#### What the task requires
Repeat each of the following lines of data without changing anything.

#### Lines of data

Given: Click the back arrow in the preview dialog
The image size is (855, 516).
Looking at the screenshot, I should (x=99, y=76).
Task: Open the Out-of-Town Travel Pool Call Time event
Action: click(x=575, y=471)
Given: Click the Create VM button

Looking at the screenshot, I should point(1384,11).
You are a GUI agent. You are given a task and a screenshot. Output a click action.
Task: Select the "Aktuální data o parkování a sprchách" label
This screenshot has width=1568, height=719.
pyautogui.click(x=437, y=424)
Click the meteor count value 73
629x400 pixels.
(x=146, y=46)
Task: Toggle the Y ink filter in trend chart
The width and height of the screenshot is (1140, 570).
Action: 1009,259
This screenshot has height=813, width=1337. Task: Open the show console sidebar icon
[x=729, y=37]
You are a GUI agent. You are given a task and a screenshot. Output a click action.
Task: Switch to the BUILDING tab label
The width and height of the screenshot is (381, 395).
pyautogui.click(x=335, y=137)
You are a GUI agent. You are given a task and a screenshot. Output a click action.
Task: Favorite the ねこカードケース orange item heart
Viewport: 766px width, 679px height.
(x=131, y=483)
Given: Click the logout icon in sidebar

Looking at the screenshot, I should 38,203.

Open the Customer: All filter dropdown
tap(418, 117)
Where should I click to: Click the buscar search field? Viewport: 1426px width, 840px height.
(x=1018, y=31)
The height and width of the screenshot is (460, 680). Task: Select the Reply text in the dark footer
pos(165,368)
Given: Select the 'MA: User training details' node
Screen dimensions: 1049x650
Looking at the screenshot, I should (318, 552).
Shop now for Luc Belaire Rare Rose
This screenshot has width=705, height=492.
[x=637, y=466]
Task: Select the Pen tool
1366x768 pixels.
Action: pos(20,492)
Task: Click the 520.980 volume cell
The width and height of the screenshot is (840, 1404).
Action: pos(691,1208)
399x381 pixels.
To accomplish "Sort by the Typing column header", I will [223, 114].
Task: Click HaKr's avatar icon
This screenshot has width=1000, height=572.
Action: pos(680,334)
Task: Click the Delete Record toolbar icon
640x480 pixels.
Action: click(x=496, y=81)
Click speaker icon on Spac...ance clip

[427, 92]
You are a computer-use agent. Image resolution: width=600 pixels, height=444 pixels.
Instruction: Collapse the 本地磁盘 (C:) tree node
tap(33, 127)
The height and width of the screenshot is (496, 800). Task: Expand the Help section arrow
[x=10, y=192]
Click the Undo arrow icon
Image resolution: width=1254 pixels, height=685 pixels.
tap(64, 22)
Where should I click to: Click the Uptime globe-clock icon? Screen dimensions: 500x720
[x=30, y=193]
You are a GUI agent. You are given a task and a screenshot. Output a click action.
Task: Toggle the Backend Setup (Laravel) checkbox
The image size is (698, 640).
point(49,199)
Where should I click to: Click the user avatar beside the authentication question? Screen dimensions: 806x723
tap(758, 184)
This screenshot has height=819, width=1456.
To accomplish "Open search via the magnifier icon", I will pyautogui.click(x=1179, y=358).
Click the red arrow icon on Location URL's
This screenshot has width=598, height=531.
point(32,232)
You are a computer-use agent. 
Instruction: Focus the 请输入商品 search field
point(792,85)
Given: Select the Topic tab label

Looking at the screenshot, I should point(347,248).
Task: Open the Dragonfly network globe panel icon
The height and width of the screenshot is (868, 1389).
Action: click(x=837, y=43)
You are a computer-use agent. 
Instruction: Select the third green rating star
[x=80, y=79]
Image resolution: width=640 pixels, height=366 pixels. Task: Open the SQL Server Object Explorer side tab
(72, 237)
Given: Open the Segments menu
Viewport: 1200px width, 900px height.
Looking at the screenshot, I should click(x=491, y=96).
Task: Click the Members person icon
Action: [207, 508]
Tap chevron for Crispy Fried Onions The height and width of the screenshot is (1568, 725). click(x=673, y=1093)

#### The response
Given: Click the back arrow in the preview dialog
The image size is (855, 516).
Looking at the screenshot, I should (x=99, y=76).
Task: Open the Out-of-Town Travel Pool Call Time event
Action: click(x=575, y=471)
Given: Click the Create VM button

Looking at the screenshot, I should point(1384,11).
You are a GUI agent. You are given a task and a screenshot. Output a click action.
Task: Select the "Aktuální data o parkování a sprchách" label
This screenshot has width=1568, height=719.
pyautogui.click(x=437, y=424)
Click the meteor count value 73
629x400 pixels.
(x=146, y=46)
Task: Toggle the Y ink filter in trend chart
The width and height of the screenshot is (1140, 570).
Action: 1009,259
This screenshot has height=813, width=1337. Task: Open the show console sidebar icon
[x=729, y=37]
You are a GUI agent. You are given a task and a screenshot. Output a click action.
Task: Switch to the BUILDING tab label
The width and height of the screenshot is (381, 395).
pyautogui.click(x=335, y=137)
You are a GUI agent. You are given a task and a screenshot. Output a click action.
Task: Favorite the ねこカードケース orange item heart
Viewport: 766px width, 679px height.
(x=131, y=483)
Given: Click the logout icon in sidebar

Looking at the screenshot, I should 38,203.

Open the Customer: All filter dropdown
tap(418, 117)
Where should I click to: Click the buscar search field? Viewport: 1426px width, 840px height.
(x=1018, y=31)
The height and width of the screenshot is (460, 680). Task: Select the Reply text in the dark footer
pos(165,368)
Given: Select the 'MA: User training details' node
Screen dimensions: 1049x650
Looking at the screenshot, I should (318, 552).
Shop now for Luc Belaire Rare Rose
This screenshot has width=705, height=492.
[x=637, y=466]
Task: Select the Pen tool
1366x768 pixels.
Action: pos(20,492)
Task: Click the 520.980 volume cell
The width and height of the screenshot is (840, 1404).
Action: pos(691,1208)
399x381 pixels.
To accomplish "Sort by the Typing column header", I will [223, 114].
Task: Click HaKr's avatar icon
This screenshot has width=1000, height=572.
Action: pos(680,334)
Task: Click the Delete Record toolbar icon
640x480 pixels.
Action: click(x=496, y=81)
Click speaker icon on Spac...ance clip

[427, 92]
You are a computer-use agent. Image resolution: width=600 pixels, height=444 pixels.
Instruction: Collapse the 本地磁盘 (C:) tree node
tap(33, 127)
The height and width of the screenshot is (496, 800). Task: Expand the Help section arrow
[x=10, y=192]
Click the Undo arrow icon
Image resolution: width=1254 pixels, height=685 pixels.
tap(64, 22)
Where should I click to: Click the Uptime globe-clock icon? Screen dimensions: 500x720
[x=30, y=193]
You are a GUI agent. You are given a task and a screenshot. Output a click action.
Task: Toggle the Backend Setup (Laravel) checkbox
The image size is (698, 640).
point(49,199)
Where should I click to: Click the user avatar beside the authentication question? Screen dimensions: 806x723
tap(758, 184)
This screenshot has height=819, width=1456.
To accomplish "Open search via the magnifier icon", I will pyautogui.click(x=1179, y=358).
Click the red arrow icon on Location URL's
This screenshot has width=598, height=531.
point(32,232)
You are a computer-use agent. 
Instruction: Focus the 请输入商品 search field
point(792,85)
Given: Select the Topic tab label

Looking at the screenshot, I should point(347,248).
Task: Open the Dragonfly network globe panel icon
The height and width of the screenshot is (868, 1389).
Action: click(x=837, y=43)
You are a computer-use agent. 
Instruction: Select the third green rating star
[x=80, y=79]
Image resolution: width=640 pixels, height=366 pixels. Task: Open the SQL Server Object Explorer side tab
(72, 237)
Given: Open the Segments menu
Viewport: 1200px width, 900px height.
Looking at the screenshot, I should click(x=491, y=96).
Task: Click the Members person icon
Action: [207, 508]
Tap chevron for Crispy Fried Onions The height and width of the screenshot is (1568, 725). click(x=673, y=1093)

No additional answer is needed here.